> _TEXT_
»»

Sylvia by A.R. Gurney, Directed by R. Hamilton Wright, November 11 December 11, 2011, Seattle REP.
I was listening to conversations at the theater before and after this play. Before the show, the guy behind me talking about Microsoft getting aced by Apple as an investment. On my left, my wife and her friend Patricia talking taxes, on the right a couple talking about a recent trip. That was before the show.
At intermission, and after the show, they were all telling dog stories. All of them. About their dogs, about friends with dogs, about memories of past dogs and about dogs last week. Because this is that type of play, a play that fires your own memories and ideas and everyone is a part of it. Even those of us who do not have dogs.
Sylvia is a four-actor play. Alban Dennis is Greg, who brings home a stay dog to his New York apartment. Mari Nelson is his wife, Kate, who has finally gotten the kids out of the house and has a plan for the rest of her life, one which doesn't include a dog. Darragh Kennan is everyone else (I'll explain the a bit later) who isn't a dog. And Linda K. Morris is the dog, Sylvia.
The play itself is a slender thing, little more than what I just presented, but it bounces along merrily, aided both by its stagecraft (furnishings sliding along a Magritte-shaded stage), and the effusive nature of the cast itself. Morris as Sylvia carries the bulk of the task, being incredibly dog-like, right down to a canine's mercurial temperament and lack of long-term memory. Actually, she's not playing the dog as much as the other characters' projection on the dog. We all anthropomorphize our pets, and part of Syvlvia's rattletrap nature is what her masters expect of her. But as dog or imposed representation of a dog, Morris bounces through the role.

««

> _EXTRACTED MATERIAL_
»»

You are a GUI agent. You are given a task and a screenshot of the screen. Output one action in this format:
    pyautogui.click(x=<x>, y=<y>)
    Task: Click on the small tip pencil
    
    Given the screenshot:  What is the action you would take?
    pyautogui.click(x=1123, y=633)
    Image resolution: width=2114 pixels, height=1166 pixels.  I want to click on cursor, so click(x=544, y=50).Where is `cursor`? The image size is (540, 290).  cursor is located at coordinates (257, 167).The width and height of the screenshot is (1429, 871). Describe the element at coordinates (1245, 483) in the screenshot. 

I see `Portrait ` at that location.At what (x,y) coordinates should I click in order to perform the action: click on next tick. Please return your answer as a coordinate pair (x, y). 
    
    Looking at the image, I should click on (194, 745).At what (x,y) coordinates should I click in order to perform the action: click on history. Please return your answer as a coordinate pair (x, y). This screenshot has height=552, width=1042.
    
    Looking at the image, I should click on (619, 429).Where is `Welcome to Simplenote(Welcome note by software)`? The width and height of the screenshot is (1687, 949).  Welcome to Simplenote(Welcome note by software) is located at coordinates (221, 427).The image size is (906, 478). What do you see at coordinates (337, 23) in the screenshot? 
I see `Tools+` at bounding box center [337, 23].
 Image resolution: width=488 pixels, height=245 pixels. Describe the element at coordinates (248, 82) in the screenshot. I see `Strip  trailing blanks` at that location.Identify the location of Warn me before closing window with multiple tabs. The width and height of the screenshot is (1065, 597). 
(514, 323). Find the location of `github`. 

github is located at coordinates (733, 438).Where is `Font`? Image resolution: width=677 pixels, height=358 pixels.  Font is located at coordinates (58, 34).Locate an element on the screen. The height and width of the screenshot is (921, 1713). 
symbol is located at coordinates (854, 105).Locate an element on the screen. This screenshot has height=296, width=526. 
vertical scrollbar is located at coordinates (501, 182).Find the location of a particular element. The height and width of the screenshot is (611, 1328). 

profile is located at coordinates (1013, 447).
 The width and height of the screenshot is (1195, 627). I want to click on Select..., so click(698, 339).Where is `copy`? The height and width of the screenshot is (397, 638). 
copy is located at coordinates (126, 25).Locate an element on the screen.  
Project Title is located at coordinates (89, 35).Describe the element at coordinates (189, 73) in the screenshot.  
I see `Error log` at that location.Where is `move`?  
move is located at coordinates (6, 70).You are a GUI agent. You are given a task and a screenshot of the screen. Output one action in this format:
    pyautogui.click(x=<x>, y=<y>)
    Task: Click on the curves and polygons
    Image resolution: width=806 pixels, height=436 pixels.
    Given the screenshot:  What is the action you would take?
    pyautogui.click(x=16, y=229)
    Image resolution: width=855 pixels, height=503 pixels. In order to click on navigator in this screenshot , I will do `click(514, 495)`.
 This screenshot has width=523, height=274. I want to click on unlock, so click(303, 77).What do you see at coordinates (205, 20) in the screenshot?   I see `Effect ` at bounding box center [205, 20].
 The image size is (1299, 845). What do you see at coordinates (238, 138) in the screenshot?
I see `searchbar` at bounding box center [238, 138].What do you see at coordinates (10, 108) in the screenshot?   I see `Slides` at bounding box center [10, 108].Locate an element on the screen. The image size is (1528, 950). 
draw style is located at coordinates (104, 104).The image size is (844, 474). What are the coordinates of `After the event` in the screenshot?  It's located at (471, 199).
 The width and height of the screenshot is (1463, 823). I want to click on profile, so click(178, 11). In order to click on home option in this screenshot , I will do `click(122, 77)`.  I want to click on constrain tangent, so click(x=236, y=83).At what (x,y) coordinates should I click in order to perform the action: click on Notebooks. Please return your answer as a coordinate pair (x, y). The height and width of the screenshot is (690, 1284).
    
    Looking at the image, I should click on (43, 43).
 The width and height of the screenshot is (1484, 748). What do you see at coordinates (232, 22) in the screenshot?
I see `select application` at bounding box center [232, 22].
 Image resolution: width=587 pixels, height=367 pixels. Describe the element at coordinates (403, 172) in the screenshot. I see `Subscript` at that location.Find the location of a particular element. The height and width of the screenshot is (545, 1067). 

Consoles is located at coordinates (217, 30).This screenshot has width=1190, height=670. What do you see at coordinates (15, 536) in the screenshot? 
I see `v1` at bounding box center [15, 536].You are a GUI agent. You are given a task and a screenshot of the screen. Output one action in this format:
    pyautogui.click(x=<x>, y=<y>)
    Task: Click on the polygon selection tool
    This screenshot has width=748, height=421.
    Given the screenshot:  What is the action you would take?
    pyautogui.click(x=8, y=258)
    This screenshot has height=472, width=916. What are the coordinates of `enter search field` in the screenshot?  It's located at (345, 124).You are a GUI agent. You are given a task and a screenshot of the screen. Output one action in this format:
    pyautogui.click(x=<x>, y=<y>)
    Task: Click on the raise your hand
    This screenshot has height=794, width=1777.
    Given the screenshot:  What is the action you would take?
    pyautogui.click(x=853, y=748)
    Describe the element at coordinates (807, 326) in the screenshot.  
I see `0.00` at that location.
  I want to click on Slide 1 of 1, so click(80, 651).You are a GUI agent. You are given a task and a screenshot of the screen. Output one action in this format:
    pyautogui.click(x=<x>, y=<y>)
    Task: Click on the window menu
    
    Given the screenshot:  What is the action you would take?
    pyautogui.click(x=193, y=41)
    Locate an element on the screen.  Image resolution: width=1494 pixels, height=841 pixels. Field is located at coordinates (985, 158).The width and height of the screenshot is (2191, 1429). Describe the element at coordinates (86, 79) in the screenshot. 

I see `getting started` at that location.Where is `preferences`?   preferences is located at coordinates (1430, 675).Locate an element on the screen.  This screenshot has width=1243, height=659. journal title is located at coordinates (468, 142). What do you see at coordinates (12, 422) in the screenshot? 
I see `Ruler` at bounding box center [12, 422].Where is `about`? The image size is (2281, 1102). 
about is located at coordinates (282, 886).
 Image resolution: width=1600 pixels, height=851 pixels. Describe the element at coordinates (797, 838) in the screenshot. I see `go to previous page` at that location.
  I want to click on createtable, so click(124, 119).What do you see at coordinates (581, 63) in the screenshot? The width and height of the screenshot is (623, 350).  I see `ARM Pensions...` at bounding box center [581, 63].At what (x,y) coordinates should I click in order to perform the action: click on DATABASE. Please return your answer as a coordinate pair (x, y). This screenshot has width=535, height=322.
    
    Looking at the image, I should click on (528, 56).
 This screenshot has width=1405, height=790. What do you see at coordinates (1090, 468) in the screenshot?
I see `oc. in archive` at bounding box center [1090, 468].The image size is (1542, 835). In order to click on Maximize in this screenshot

««

> _TASK LIST_
(A) Copy out the passage of the Sylvia review starting with "Sylvia by A.R." and going on through "not have dogs.".
(B) For each statement, say yes or no according to the Sylvia review, and quote the words that decide it. (i) Mari Nelson plays Greg's wife, Kate. (ii) The play has five actors. (iii) Before the show, the reviewer's wife and her friend Patricia talked about taxes.

> _EXPECTED RESULTS_
(A)
Sylvia by A.R. Gurney, Directed by R. Hamilton Wright, November 11 December 11, 2011, Seattle REP.
I was listening to conversations at the theater before and after this play. Before the show, the guy behind me talking about Microsoft getting aced by Apple as an investment. On my left, my wife and her friend Patricia talking taxes, on the right a couple talking about a recent trip. That was before the show.
At intermission, and after the show, they were all telling dog stories. All of them. About their dogs, about friends with dogs, about memories of past dogs and about dogs last week. Because this is that type of play, a play that fires your own memories and ideas and everyone is a part of it. Even those of us who do not have dogs.

(B)
(i) Yes: "Mari Nelson is his wife, Kate"
(ii) No: "Sylvia is a four-actor play."
(iii) Yes: "On my left, my wife and her friend Patricia talking taxes"